An improved method for targeting and modifying single letters of the genetic code, without introducing random insertions and deletions into the genome, is reported in a paper published in Nature. The new ‘base editing’ method, which uses a modified CRISPR/Cas9 protein engineered to work with two other proteins, is more efficient at correcting single base mutations than existing methods, and has been used in cultured cells to successfully reverse single base mutations that are associated with diseases, including late-onset Alzheimer’s and breast cancer.
Most genetic diseases arise from mutations to a single nucleotide (point mutations). The CRISPR/Cas9 method currently widely used for genome editing involves cutting both strands of DNA, forming a double-stranded break in the target DNA sequence. However, when used to correct a single nucleotide, the standard CRISPR/Cas9 method is usually inefficient, and frequently introduces random insertions or deletions (collectively known as indels) at the target location, mainly as a result of the cellular response to a double-stranded DNA break.
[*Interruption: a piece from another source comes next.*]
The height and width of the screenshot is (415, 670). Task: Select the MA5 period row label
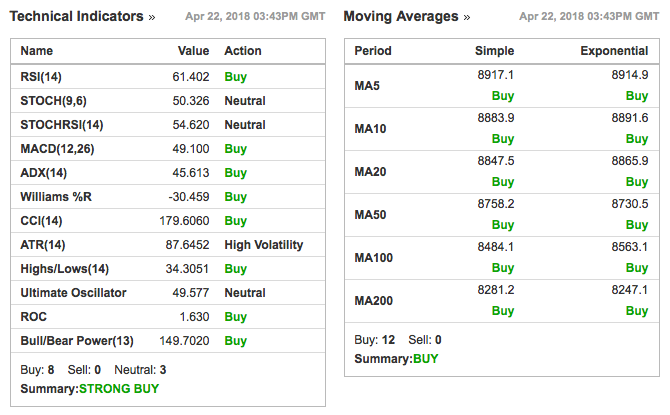click(367, 86)
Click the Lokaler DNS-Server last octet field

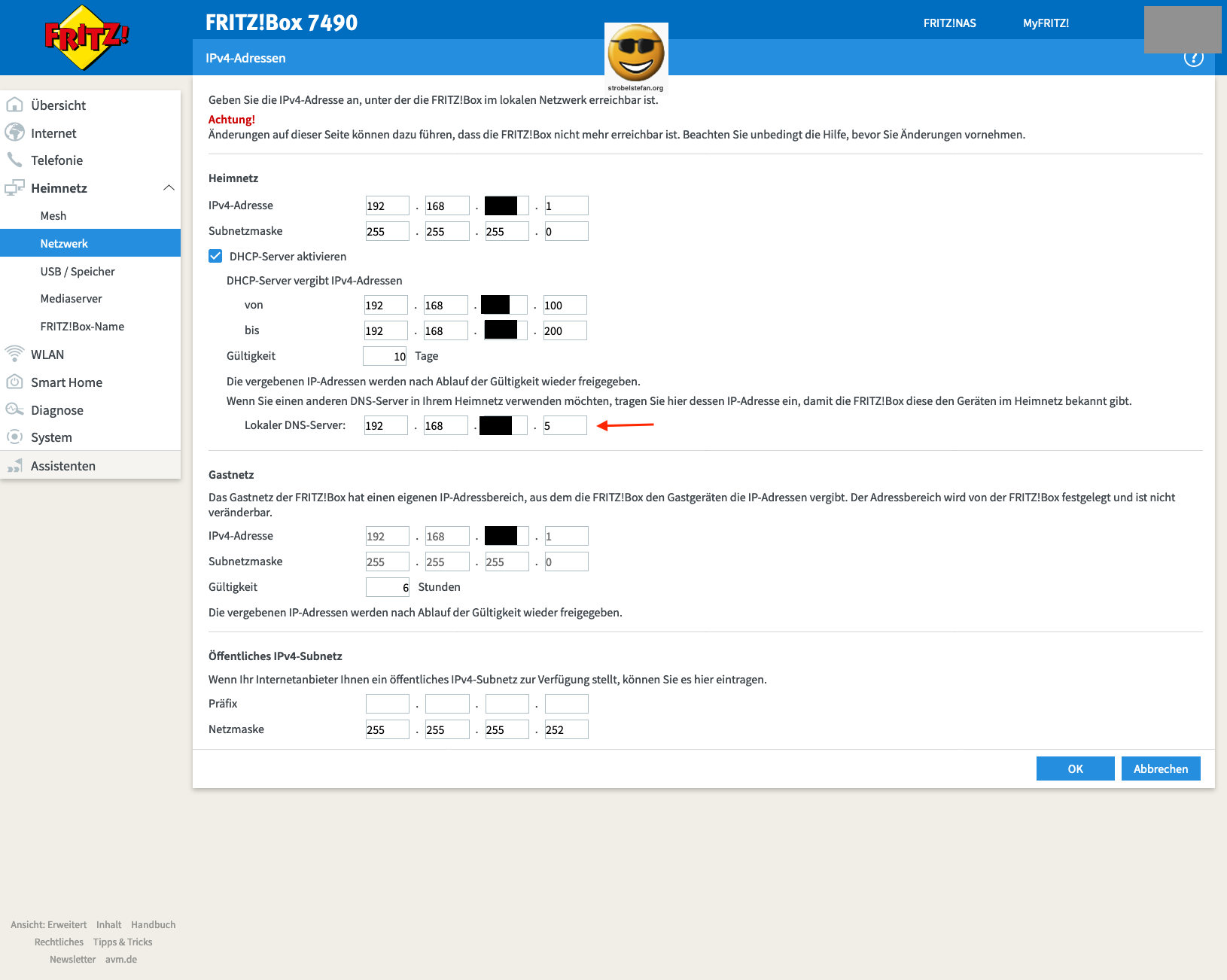tap(565, 425)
To increase the efficiency of correcting point mutations while minimizing the frequency of indels, David Liu and colleagues modified the Cas9 protein so that it no longer cuts both strands of DNA, but can still bind to a target DNA sequence. By attaching a base modifying enzyme (APOBEC1) to Cas9, the authors were able to directly convert cytosine (C) to uracil (U), which forms base pairs as thymine (T). To cause the edited base pair to become permanent in cells, the authors used a third protein to manipulate normal cellular DNA repair processes, resulting in the conversion of a target C:G base pair to a T:A base pair. The authors show that their base editing system can be used to efficiently correct a variety of point mutations relevant to human disease in mouse and human cell lines, with minimal indel formation.
Two other studies published in Nature provide new information on the mechanism and structure of the Cpf1 enzyme, which can be used as an alternative to Cas9 in CRISPR-mediated genome editing. Emmanuelle Charpentier and colleagues show that Cpf1, unlike Cas9, can perform both the RNA processing and DNA cleavage activities required for targeted genome editing, possibly opening up new avenues for sequence-specific genome engineering and silencing. In a separate paper, Zhiwei Huang and colleagues report the crystal structure of Cpf1 protein bound to RNA, and describe how Cpf1 shape changes when bound.